PgPy is a python library designed for population genomic analysis. PgPy is written using python and interacting with vcf files with pysam library, allowing to quickly iterate through whole genomic data. The current release is developped under python 3.6 and no support is provided for 2.x version.
Using pip
pip install git+https://github.com/jsgounot/PgPy.git
Or download / clone the github
git clone https://github.com/jsgounot/PgPy.git
cd PgPy
python setup.py install --user
The main purpose of this library is to work with a merged vcf file based on multiple samples sequencing data. The final vcf file must be tabulated using tabix.
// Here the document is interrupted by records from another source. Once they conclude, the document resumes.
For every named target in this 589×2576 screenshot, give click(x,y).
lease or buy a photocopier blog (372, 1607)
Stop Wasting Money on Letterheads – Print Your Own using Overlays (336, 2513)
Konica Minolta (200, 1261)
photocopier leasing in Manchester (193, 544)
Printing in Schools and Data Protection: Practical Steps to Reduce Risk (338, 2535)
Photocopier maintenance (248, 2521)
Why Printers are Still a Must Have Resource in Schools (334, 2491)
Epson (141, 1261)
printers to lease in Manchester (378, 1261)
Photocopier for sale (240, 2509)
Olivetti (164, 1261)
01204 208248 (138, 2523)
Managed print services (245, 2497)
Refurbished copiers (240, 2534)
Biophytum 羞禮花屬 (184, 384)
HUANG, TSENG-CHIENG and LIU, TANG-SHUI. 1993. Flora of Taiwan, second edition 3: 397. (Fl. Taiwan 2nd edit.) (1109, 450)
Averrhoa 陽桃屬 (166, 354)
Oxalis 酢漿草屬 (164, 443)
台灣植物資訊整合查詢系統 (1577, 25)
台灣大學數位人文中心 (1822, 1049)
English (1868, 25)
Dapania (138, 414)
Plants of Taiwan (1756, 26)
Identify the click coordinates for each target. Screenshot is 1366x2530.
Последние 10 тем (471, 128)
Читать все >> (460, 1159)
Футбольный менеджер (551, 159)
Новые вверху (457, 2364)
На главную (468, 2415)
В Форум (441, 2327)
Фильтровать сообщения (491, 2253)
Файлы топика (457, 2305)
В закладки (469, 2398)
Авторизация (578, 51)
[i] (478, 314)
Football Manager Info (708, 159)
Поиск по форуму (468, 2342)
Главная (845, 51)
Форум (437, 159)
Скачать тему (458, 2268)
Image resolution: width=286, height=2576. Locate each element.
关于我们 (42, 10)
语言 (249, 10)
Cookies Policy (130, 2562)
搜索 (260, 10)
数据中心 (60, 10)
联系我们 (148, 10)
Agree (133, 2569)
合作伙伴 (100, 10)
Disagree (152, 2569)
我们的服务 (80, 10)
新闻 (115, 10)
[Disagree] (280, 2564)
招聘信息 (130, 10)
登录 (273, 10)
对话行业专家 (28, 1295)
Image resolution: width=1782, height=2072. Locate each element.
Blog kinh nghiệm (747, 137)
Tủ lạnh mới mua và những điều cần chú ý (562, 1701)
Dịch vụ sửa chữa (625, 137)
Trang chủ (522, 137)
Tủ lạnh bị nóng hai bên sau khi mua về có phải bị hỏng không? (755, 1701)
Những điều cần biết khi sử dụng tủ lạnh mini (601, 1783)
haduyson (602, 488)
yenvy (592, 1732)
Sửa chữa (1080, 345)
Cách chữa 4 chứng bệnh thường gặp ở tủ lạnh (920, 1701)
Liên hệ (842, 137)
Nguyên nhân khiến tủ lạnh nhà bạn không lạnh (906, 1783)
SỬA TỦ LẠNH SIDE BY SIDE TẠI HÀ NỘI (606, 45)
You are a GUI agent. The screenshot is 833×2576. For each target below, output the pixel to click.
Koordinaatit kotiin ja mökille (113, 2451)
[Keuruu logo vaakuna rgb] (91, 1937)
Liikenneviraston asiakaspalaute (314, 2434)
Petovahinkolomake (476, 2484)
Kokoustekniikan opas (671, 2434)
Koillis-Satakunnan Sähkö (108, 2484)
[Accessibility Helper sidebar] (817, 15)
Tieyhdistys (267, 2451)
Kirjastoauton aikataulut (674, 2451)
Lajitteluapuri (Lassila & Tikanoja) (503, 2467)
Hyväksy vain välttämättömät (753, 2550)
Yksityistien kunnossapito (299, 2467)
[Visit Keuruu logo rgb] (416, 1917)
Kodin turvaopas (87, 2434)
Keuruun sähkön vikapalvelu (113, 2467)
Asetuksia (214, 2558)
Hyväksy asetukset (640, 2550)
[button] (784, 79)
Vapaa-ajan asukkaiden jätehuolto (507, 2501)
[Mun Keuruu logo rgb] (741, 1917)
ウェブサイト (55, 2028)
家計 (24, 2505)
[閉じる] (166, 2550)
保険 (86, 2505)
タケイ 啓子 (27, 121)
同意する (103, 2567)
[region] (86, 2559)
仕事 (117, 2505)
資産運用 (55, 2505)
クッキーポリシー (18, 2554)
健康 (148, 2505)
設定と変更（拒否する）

Merging multiple vcfs into on single vcf can be done using vcftools's vcfmerge
function. Since pysam works well with compressed file, you should use bgzip from tabix as well at the end. If you want to work with snpEff results, do not forget to annotate your merged vcf files during the process.
PgPy has been designed to be minimalist and flexible. You can look at the introduction guide to have a first view of the possibilities. PgPy provides also several recipies which might help you to see how it works. Simply, PgPy allows you to :
- Iterate easily through variants along the genome or only a part of it (based on tabix support provided by pysam)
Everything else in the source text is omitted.